__Extracted data__:
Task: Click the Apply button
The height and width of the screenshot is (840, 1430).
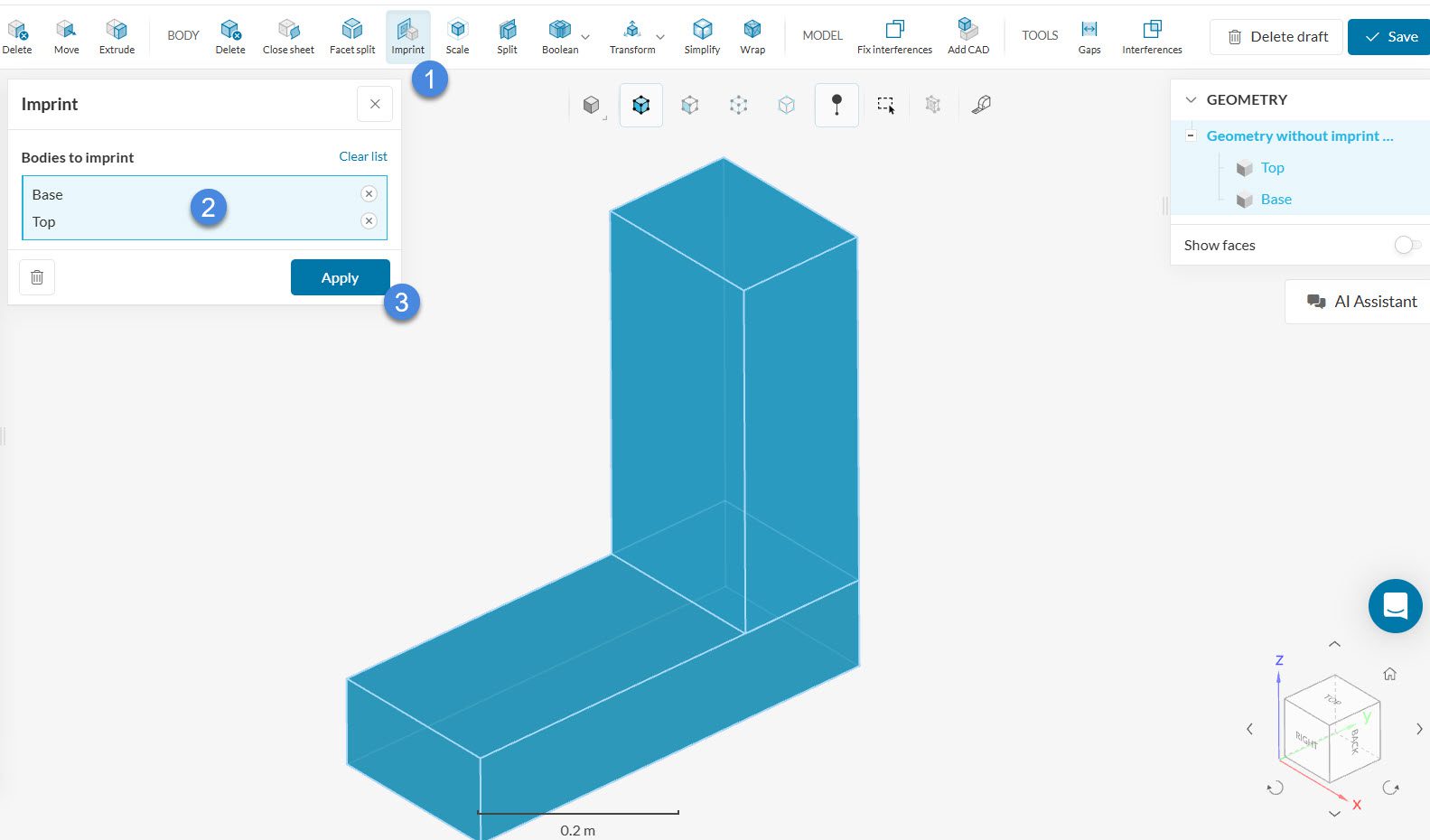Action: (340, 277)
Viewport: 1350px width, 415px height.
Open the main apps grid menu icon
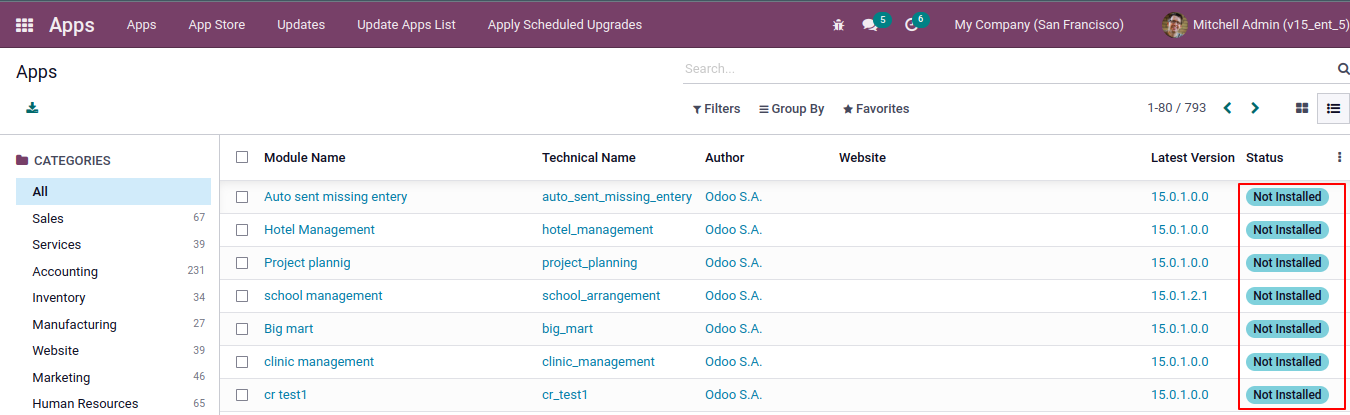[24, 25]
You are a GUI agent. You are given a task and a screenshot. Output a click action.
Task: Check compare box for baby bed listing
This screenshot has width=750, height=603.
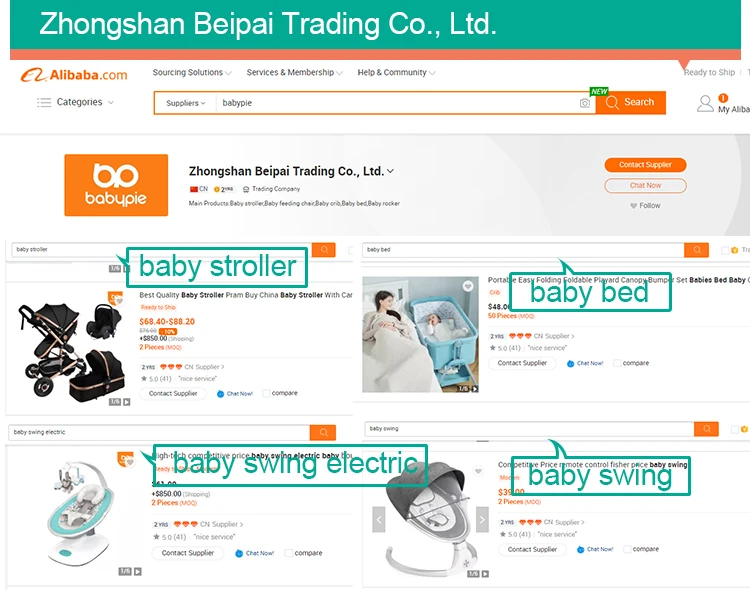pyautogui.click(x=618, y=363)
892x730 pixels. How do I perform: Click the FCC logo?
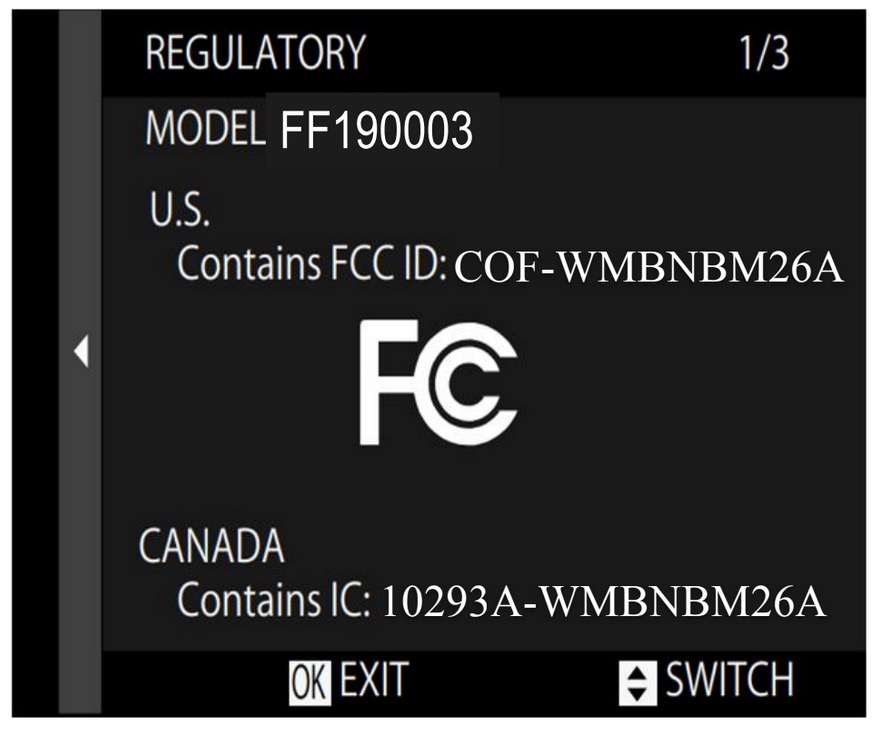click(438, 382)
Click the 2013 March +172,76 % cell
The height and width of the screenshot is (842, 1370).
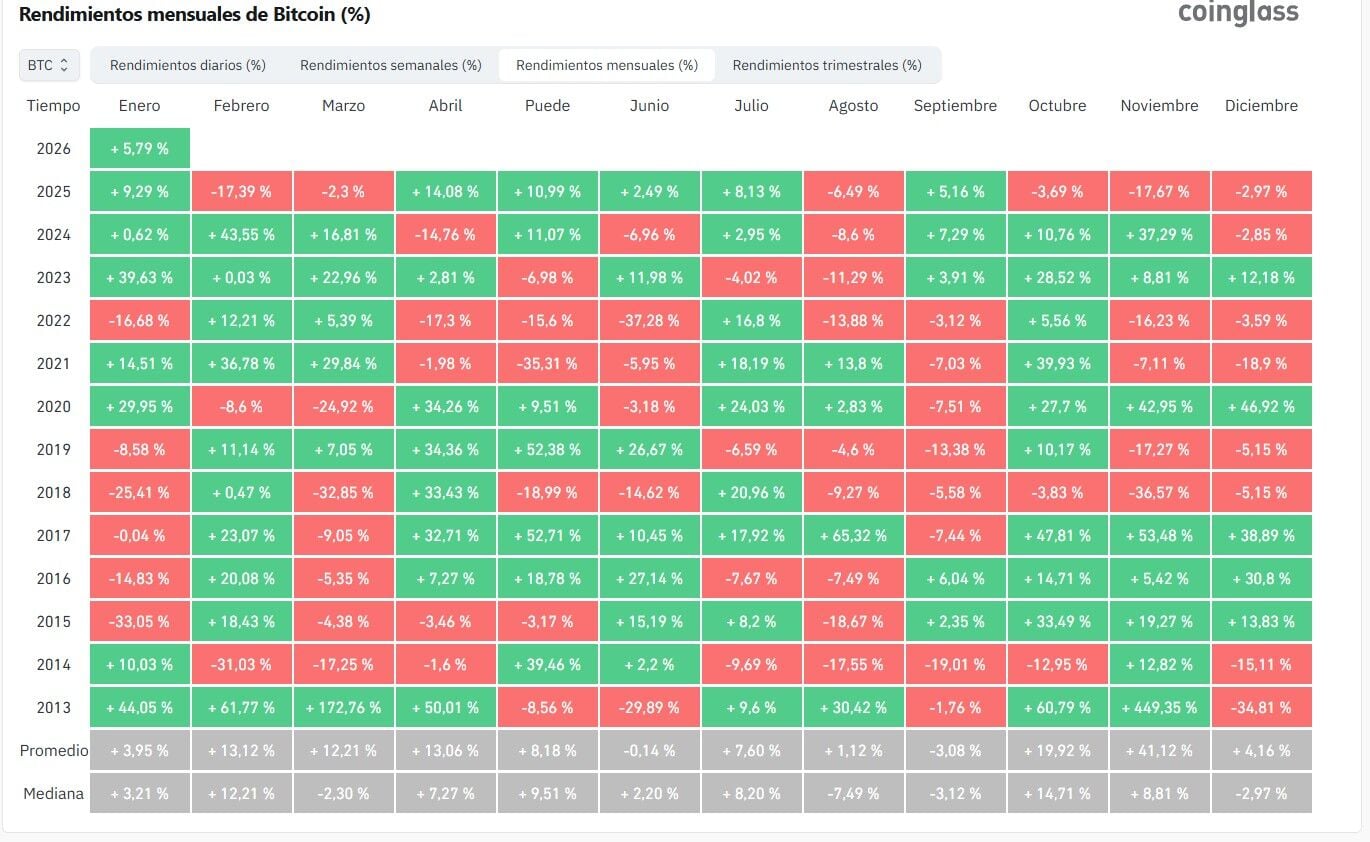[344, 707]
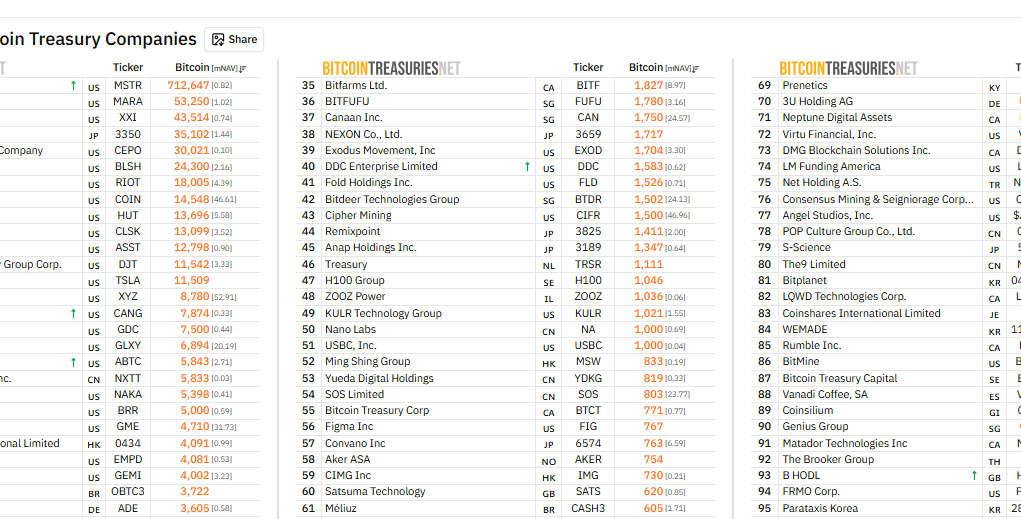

__Required action__: Copy word for word every line from the start of the material through the line holding "Task: Check compare box for baby bed listing". The pictures are not part of the copy.

__Result__:
Task: Click the Apply button
The height and width of the screenshot is (840, 1430).
Action: (340, 277)
Viewport: 1350px width, 415px height.
Open the main apps grid menu icon
[24, 25]
You are a GUI agent. You are given a task and a screenshot. Output a click action.
Task: Check compare box for baby bed listing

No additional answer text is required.